*** Opening of Data to examine ***
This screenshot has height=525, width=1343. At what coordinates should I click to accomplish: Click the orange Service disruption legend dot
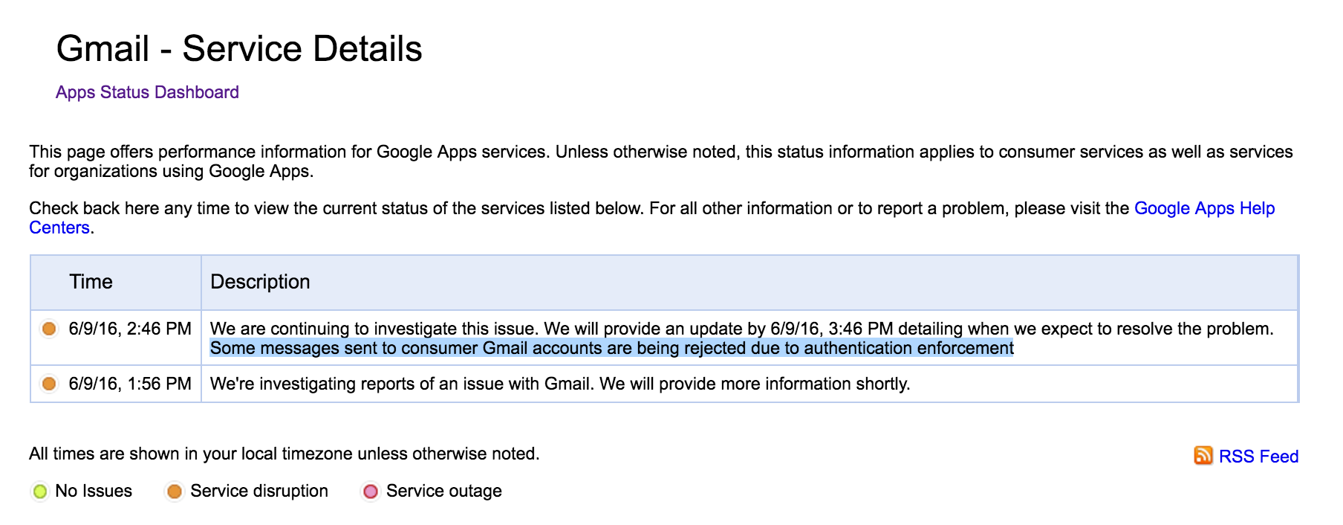[x=175, y=492]
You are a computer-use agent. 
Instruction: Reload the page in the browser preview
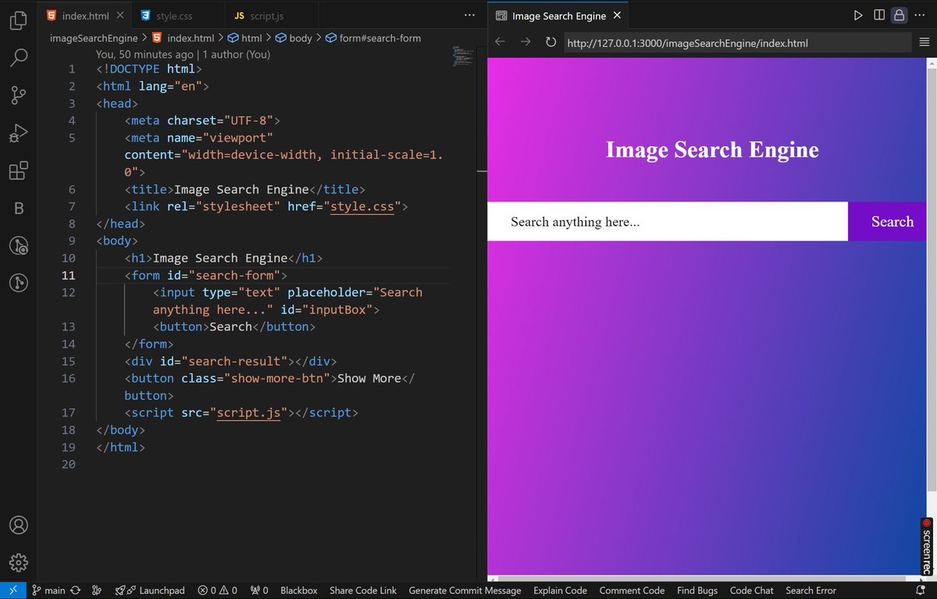coord(550,42)
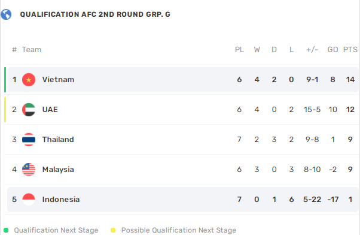The width and height of the screenshot is (360, 235).
Task: Click the UAE flag icon
Action: click(29, 110)
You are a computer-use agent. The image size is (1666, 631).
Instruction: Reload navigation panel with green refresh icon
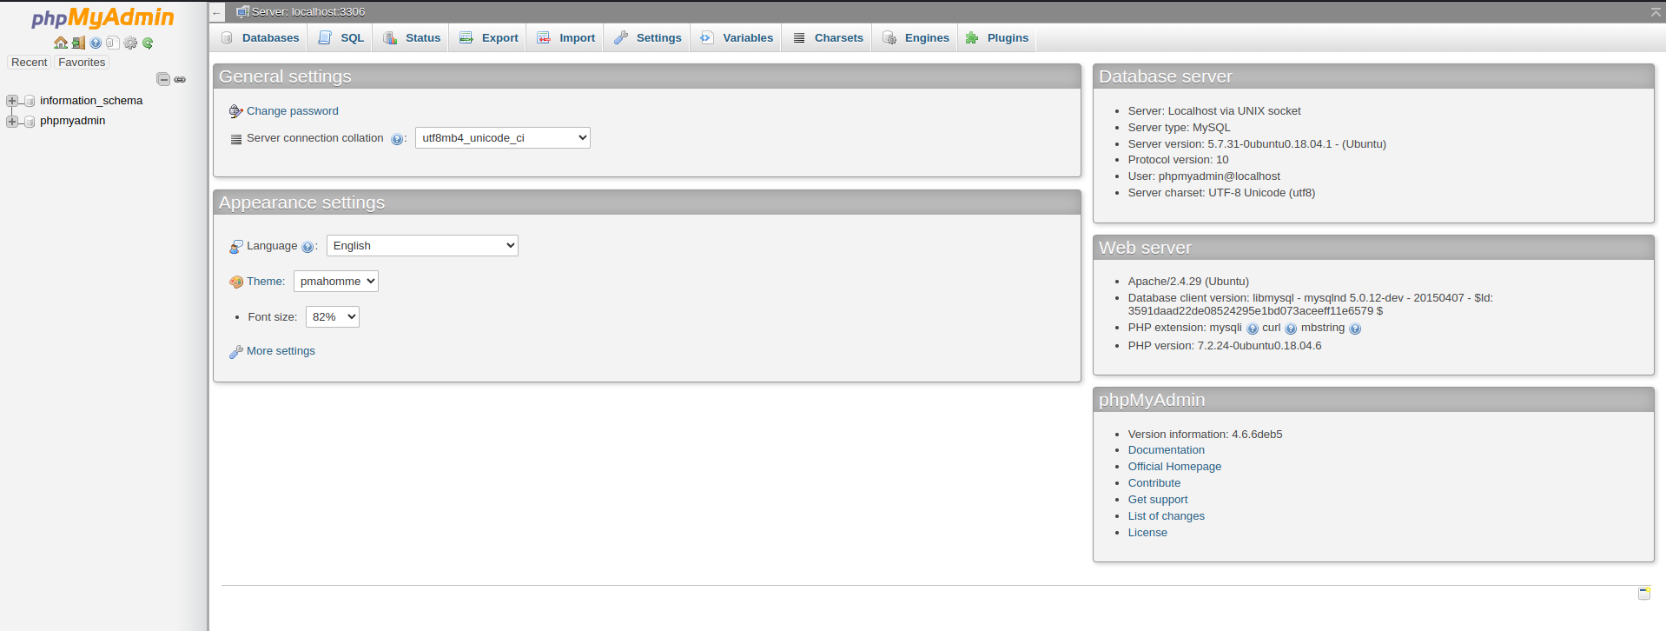click(148, 43)
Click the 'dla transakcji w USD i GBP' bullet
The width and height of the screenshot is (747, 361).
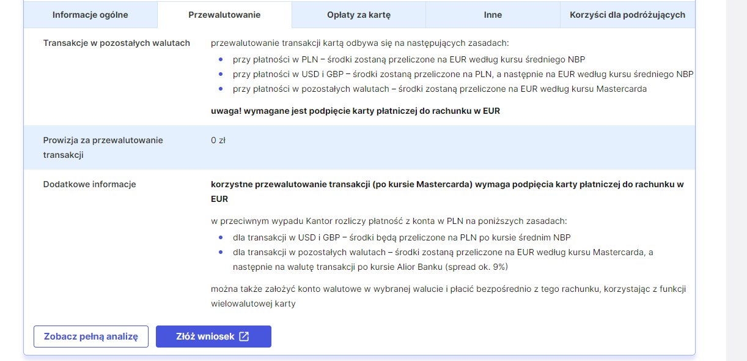tap(402, 237)
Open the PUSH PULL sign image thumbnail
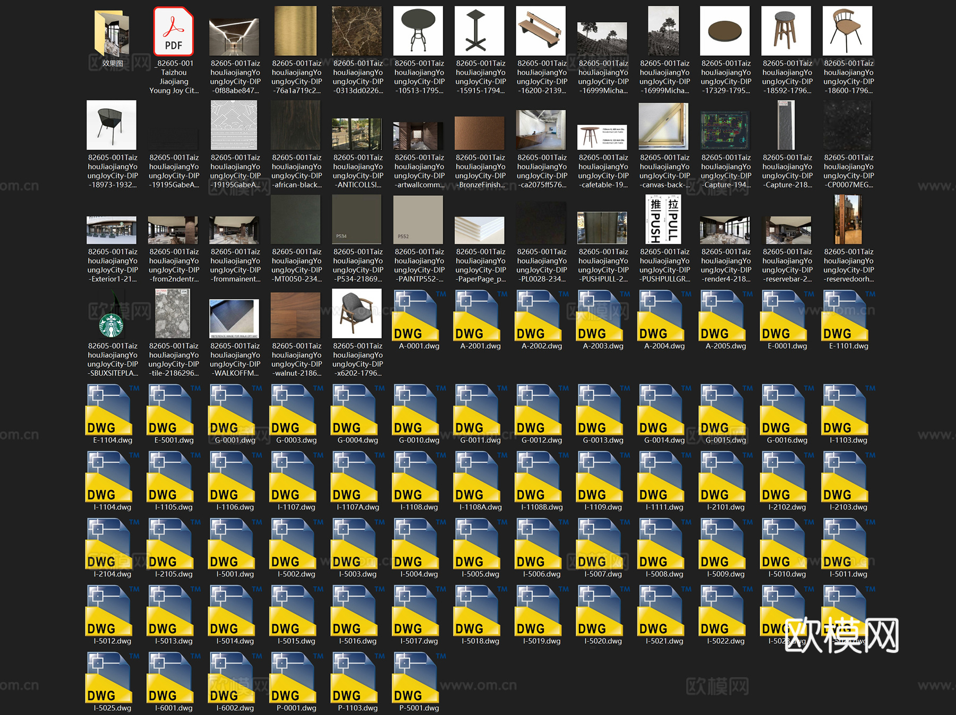The height and width of the screenshot is (715, 956). pos(664,220)
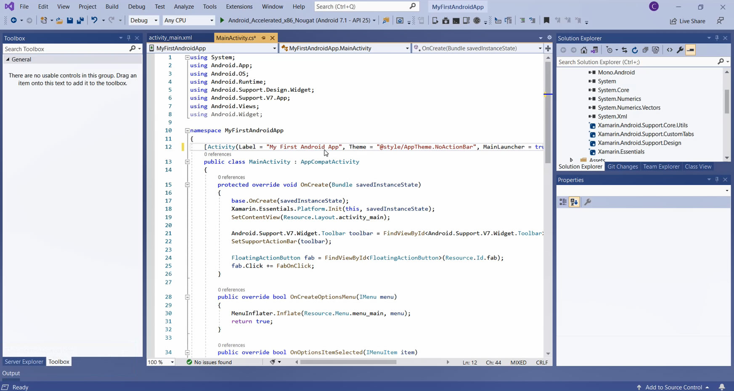Click the bookmark icon in the toolbar
734x391 pixels.
coord(546,20)
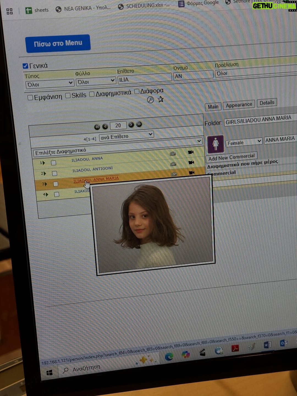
*** Close of Data to examine ***
● **Problem**
Check every line of the records, and copy the ones that hold the word "computer".

● **Written reply**
You are a computer-use agent. 
You are a computer-use agent. The image size is (1666, 631).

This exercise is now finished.